Les yeux perdus dans le vague, Gaby mâchonna son crayon de papier. Elle était assise à la table de la véranda. Elle n'arrivait pas à se concentrer sur ses conjugaisons. Tous les samedis matin, après le petit-déjeuner, sa mère, Céline, lui donnait des exercices de français. Pendant au moins deux heures, elle était donc bloquée là. Elle baissa les yeux sur sa toute nouvelle montre. C'était une fantaisie avec un bracelet en plastique blanc. Un petit sourire aux lèvres, Gaby la caressa rêveusement. C'était Baptiste qui la lui avait offerte. Quelques semaines plus tôt, elle avait fêté son treizième anniversaire. Et à cette occasion, elle avait reçu plein de cadeaux. Son père lui avait offert une paire de boucles d'oreille en or ; sa mère lui avait offert le portrait d'elle qu'elle avait peint ; Rafael lui avait...

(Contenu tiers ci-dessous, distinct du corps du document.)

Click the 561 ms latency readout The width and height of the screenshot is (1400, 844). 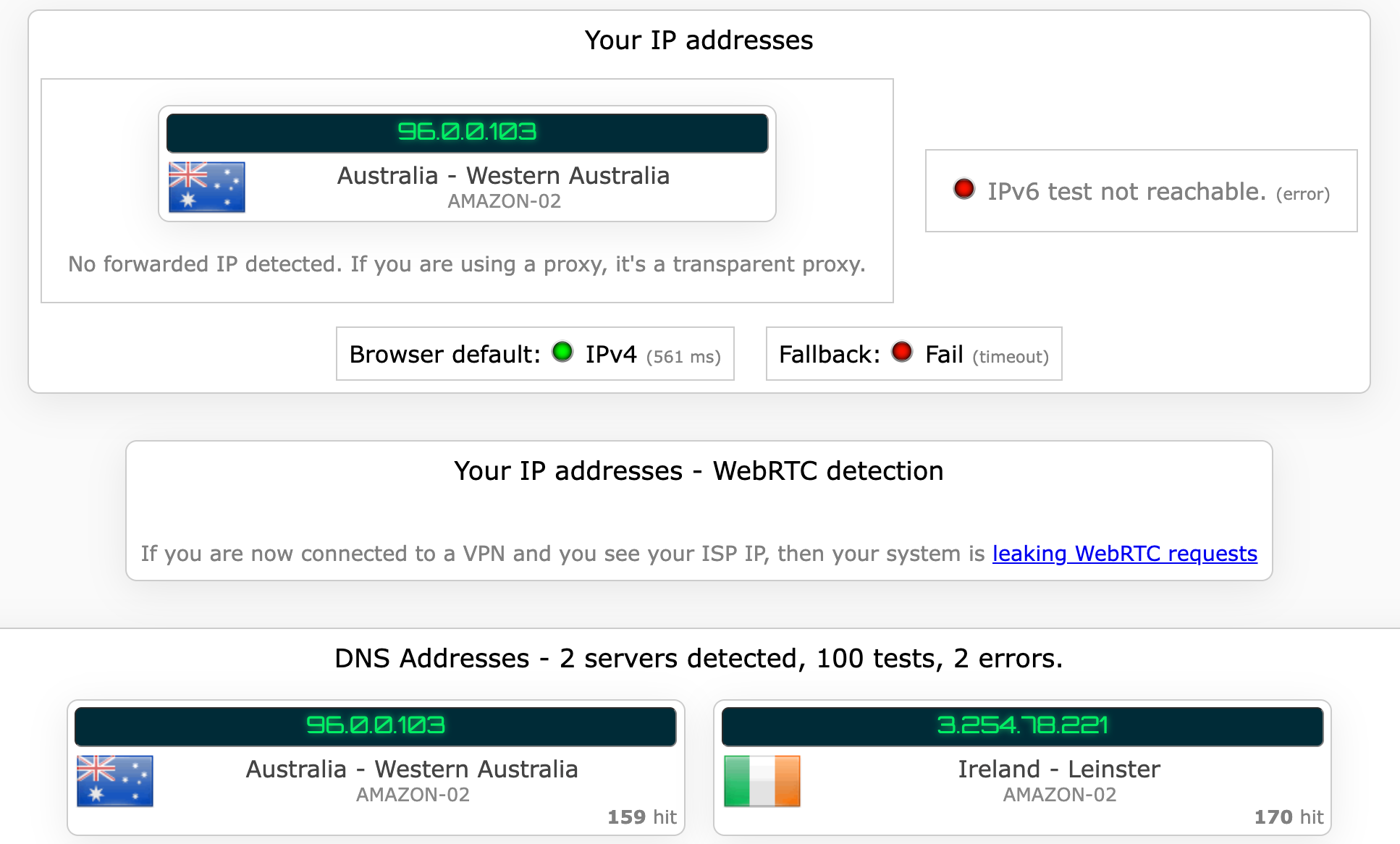pos(684,355)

— Concentre-toi un peu, Gaby !

Son nom était en fait Alida Gabriela Jouannet. Mais alors qu'elle n'était encore qu'un bébé, par jeu, son père avait commencé à la surnommer « Gaby ». Cela lui était resté. Et aujourd'hui, tous les intimes l'appelaient Gaby.

Céline se rapprocha de sa fille et se pencha par-dessus de son épaule pour regarder son cahier.

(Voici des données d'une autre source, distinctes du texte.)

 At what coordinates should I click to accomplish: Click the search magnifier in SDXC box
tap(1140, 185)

— Eh bien, tu n'as pas beaucoup avancé, observa-t-elle. Quelle rêveuse tu fais !

— Mais non, regarde. Je l'ai terminé celui-là ! assura Gaby avec un sourire espiègle.

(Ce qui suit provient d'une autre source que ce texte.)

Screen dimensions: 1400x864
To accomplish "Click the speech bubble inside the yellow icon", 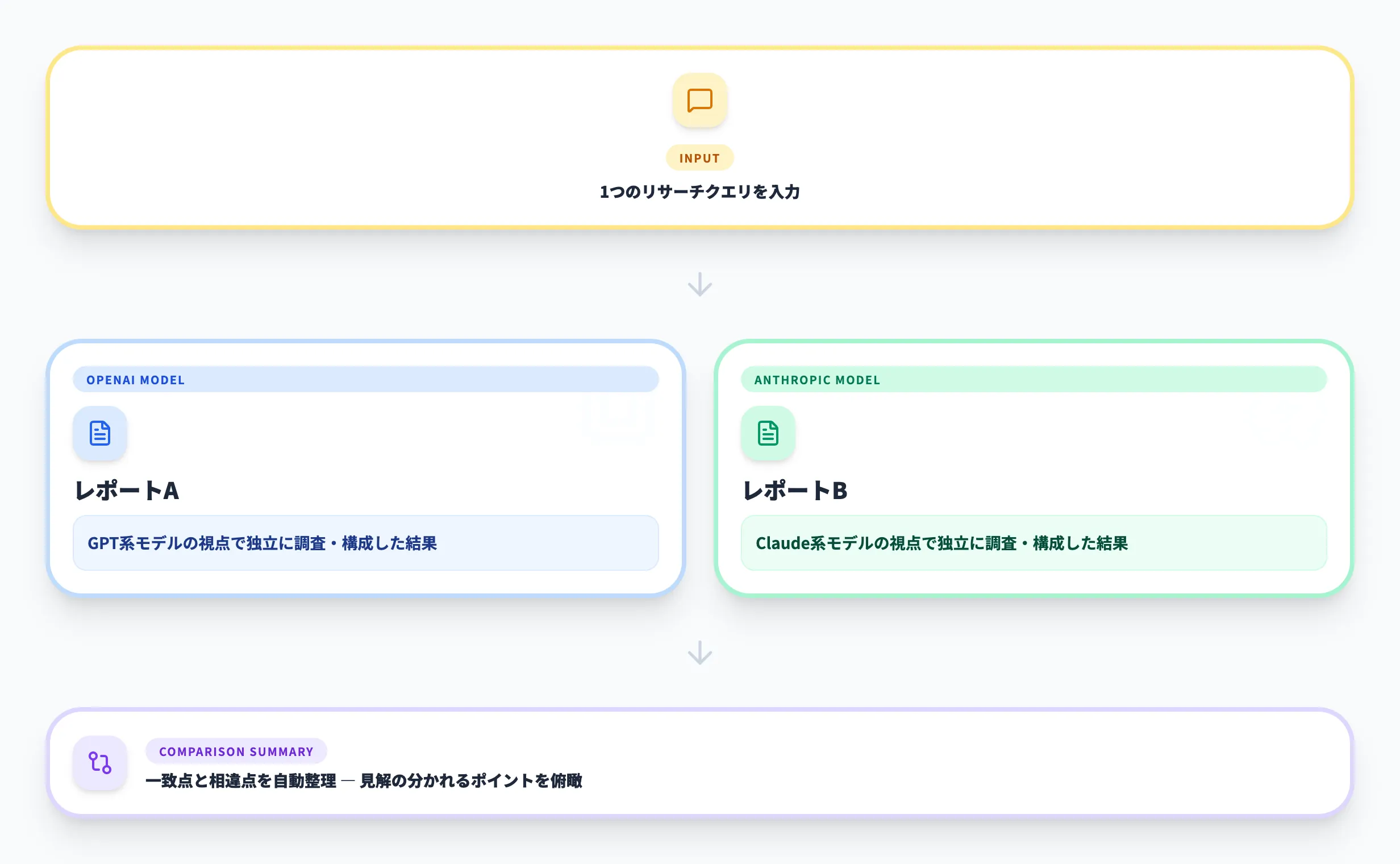I will 699,101.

Sa mère eut un sourire indulgent.

— Bon. Finis cet exercice et tu pourras ranger ton cahier. On corrigera tout ça la semaine prochaine. Décidément, on ne fera pas de toi une prof de français, ajouta-t-elle dans un murmure en lui repoussant tendrement les cheveux. Allez, finis vite.

Puis, Céline gagna son atelier. Javier le lui avait aménagé dans une des pièces de la maison les plus exposées au soleil. Près de vingt ans plus tôt, il y avait fait installer une immense baie vitrée. Dans la semaine sa mère donnait quelques heures de cours d'art plastique. Le reste du temps, elle peignait. Elle était très prolifique et avait une préférence pour les aquarelles représentant des colibris. En fait, ces oiseaux étaient présents, avec plus ou moins de visibilité, dans chacun de ses tableaux. Ils étaient en quelque sorte sa « signature ». Céline exposait ses toiles dans la boutique de souvenirs de Mariana. Et son amie arrivait à lui en vendre quelques-unes à des touristes, et même, à des locaux.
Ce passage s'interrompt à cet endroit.